(Items from a dataset)
┄┄┄┄┄┄

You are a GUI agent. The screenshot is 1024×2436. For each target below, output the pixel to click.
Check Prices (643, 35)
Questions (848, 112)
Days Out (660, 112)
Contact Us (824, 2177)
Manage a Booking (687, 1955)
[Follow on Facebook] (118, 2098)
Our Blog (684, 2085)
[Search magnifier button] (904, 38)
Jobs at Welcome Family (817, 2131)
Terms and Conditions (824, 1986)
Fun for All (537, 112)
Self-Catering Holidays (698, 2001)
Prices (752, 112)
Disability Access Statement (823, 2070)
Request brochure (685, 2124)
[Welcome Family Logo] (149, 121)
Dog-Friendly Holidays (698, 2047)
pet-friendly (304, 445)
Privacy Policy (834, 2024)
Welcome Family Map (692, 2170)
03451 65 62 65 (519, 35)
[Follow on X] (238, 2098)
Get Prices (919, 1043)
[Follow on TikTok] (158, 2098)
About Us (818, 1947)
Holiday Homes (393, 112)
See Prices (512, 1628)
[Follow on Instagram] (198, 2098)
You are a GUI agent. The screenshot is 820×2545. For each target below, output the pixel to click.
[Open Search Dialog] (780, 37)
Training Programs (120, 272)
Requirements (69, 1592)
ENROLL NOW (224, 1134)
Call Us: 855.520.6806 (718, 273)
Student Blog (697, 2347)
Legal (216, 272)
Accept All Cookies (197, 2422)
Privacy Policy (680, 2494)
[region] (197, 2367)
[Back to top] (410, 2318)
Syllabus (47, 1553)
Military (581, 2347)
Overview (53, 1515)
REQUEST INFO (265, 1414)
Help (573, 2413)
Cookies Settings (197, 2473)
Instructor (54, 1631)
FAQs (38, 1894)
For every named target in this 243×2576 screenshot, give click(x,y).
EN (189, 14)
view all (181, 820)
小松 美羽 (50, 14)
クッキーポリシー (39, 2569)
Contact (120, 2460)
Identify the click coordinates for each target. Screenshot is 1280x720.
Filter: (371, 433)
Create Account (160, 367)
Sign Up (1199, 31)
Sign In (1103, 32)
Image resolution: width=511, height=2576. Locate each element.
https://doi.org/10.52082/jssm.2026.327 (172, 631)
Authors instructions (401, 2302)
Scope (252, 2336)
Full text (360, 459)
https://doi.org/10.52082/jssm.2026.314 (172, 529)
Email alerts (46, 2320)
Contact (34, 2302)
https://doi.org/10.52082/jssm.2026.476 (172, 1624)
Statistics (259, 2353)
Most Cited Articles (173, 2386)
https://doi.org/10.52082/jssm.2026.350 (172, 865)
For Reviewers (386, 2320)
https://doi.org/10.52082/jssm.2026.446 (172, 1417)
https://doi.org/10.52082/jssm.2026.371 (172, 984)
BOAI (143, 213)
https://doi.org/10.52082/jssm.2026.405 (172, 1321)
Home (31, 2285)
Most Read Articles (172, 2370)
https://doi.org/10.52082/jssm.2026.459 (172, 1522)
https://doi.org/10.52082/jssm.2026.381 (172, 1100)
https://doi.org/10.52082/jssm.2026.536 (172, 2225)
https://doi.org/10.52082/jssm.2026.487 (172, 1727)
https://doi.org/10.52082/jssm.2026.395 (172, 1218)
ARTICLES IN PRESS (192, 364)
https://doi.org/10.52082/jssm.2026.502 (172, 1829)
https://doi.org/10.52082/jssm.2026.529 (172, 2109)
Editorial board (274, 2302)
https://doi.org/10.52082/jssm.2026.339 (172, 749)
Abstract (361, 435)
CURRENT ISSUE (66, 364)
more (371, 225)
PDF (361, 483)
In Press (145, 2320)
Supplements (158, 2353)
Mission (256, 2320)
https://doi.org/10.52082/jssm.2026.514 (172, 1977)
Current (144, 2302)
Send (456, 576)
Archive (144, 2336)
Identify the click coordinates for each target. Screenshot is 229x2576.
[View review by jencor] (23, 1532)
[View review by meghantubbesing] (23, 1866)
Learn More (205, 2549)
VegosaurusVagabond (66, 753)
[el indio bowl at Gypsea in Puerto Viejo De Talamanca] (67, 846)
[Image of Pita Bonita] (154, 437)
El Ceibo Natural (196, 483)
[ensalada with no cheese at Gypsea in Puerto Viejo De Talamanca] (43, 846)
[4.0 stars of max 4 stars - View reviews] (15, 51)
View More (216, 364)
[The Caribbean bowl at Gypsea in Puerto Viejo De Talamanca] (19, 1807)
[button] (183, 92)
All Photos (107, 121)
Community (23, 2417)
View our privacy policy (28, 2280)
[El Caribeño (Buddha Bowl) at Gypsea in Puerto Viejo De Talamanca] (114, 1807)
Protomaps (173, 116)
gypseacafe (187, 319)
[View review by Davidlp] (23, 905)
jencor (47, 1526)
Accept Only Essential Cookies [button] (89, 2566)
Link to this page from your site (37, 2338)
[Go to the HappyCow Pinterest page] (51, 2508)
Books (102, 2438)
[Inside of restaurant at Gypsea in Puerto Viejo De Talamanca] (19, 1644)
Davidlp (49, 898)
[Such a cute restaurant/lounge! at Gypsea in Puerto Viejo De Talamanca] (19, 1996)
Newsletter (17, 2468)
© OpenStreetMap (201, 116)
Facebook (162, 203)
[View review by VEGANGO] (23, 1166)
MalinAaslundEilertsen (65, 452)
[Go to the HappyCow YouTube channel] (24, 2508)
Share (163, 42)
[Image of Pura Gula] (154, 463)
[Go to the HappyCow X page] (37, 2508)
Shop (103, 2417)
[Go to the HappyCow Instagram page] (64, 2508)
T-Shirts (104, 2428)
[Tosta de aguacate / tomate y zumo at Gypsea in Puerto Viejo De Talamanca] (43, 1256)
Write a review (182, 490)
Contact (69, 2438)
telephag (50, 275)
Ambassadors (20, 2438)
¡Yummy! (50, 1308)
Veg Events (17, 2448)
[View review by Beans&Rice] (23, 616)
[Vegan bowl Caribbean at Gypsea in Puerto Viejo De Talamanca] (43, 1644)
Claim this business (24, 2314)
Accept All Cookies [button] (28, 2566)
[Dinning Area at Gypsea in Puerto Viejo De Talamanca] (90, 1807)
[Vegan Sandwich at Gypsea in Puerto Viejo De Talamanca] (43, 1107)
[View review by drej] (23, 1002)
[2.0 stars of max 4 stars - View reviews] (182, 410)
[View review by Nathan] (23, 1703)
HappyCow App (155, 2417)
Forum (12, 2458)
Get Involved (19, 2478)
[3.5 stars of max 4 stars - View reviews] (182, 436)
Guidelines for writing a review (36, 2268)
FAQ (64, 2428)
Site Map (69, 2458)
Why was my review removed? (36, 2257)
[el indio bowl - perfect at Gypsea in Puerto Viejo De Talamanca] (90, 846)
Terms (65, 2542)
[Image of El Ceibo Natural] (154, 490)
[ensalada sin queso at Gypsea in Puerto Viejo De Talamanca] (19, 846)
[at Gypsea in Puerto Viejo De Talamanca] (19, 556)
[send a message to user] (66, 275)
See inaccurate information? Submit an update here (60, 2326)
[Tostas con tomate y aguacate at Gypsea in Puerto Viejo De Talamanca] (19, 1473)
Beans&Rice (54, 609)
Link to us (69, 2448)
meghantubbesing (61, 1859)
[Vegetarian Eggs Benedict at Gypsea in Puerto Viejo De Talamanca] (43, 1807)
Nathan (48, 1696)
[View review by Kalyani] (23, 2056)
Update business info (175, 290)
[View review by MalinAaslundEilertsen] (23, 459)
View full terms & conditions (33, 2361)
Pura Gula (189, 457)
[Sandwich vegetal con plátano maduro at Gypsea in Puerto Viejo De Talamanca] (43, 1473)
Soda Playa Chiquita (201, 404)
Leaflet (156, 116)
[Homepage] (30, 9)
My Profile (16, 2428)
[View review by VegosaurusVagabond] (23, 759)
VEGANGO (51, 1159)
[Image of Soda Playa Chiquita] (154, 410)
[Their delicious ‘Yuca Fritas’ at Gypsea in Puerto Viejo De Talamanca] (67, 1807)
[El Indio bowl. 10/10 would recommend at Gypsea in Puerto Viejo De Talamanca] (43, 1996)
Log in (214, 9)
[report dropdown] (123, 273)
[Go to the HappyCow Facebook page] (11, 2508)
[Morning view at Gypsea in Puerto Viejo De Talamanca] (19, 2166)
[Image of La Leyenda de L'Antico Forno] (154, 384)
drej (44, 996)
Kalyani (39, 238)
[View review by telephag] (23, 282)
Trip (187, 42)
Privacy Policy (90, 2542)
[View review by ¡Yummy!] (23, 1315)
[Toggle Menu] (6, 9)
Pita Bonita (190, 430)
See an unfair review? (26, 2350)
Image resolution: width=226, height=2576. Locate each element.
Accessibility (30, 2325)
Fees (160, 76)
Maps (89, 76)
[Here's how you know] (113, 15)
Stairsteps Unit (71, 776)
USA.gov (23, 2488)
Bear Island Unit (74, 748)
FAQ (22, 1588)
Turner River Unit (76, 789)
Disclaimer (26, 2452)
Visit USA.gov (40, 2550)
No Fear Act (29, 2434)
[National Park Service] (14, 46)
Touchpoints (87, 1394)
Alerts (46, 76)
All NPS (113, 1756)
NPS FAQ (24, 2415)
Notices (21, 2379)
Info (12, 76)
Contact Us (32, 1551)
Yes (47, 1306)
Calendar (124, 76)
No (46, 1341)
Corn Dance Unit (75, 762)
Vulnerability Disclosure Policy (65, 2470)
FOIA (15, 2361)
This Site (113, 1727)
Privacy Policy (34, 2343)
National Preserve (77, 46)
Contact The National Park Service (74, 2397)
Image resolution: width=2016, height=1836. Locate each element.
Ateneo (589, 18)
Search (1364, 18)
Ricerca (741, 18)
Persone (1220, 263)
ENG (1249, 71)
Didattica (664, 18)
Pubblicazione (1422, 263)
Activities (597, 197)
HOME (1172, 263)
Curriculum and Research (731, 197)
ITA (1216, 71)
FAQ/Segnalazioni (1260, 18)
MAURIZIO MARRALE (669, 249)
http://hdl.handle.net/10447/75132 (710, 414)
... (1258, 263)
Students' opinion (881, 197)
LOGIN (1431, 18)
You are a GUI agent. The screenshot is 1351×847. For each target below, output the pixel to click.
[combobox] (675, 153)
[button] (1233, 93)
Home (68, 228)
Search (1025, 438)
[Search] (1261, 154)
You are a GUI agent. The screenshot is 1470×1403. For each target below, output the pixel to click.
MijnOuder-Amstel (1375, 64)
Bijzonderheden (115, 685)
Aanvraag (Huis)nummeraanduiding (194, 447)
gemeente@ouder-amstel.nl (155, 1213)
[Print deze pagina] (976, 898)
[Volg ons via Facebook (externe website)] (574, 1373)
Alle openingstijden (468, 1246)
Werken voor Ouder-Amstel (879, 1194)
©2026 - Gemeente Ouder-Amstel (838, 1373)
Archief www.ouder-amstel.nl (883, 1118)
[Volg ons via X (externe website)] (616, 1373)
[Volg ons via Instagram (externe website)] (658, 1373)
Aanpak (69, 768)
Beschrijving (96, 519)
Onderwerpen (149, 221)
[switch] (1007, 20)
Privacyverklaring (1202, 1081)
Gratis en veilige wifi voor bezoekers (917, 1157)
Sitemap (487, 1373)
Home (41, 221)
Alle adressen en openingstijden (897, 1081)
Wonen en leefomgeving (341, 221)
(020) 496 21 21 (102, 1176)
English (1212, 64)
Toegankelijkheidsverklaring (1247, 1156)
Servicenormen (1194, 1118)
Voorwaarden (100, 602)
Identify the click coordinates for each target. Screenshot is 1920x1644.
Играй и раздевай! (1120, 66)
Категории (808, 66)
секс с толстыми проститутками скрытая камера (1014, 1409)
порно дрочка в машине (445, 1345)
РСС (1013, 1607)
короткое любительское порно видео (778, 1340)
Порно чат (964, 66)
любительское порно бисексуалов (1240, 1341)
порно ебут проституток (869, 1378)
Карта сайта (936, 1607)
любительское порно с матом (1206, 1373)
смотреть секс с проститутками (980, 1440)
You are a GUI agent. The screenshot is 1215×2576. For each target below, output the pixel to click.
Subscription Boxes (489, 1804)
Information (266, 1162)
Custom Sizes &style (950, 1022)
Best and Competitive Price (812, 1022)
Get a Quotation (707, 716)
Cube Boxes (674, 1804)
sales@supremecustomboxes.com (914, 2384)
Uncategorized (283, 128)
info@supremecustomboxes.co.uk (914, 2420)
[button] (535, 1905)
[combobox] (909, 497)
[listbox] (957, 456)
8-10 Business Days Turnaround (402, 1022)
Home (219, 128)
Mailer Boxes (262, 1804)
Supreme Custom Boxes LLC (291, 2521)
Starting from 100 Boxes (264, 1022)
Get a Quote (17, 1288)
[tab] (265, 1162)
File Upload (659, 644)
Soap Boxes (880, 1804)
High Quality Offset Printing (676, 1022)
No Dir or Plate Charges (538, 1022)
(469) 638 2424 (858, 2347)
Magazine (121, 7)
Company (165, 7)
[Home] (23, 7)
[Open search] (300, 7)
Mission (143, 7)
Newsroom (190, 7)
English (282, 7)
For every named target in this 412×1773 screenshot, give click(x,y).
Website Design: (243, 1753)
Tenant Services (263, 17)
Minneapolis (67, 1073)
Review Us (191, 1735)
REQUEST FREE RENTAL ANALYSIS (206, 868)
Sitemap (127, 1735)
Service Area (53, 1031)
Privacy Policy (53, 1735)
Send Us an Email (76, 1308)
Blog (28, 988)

┄┄┄┄┄┄

* [TASK DESCRIPTION] Only the lines from the beginning of the entries through the line bearing "Welcome Family Map (692, 2170)" should be returned, each exactly as written.

* [SOLUTION FOR THIS EXERCISE]
You are a GUI agent. The screenshot is 1024×2436. For each target below, output the pixel to click.
Check Prices (643, 35)
Questions (848, 112)
Days Out (660, 112)
Contact Us (824, 2177)
Manage a Booking (687, 1955)
[Follow on Facebook] (118, 2098)
Our Blog (684, 2085)
[Search magnifier button] (904, 38)
Jobs at Welcome Family (817, 2131)
Terms and Conditions (824, 1986)
Fun for All (537, 112)
Self-Catering Holidays (698, 2001)
Prices (752, 112)
Disability Access Statement (823, 2070)
Request brochure (685, 2124)
[Welcome Family Logo] (149, 121)
Dog-Friendly Holidays (698, 2047)
pet-friendly (304, 445)
Privacy Policy (834, 2024)
Welcome Family Map (692, 2170)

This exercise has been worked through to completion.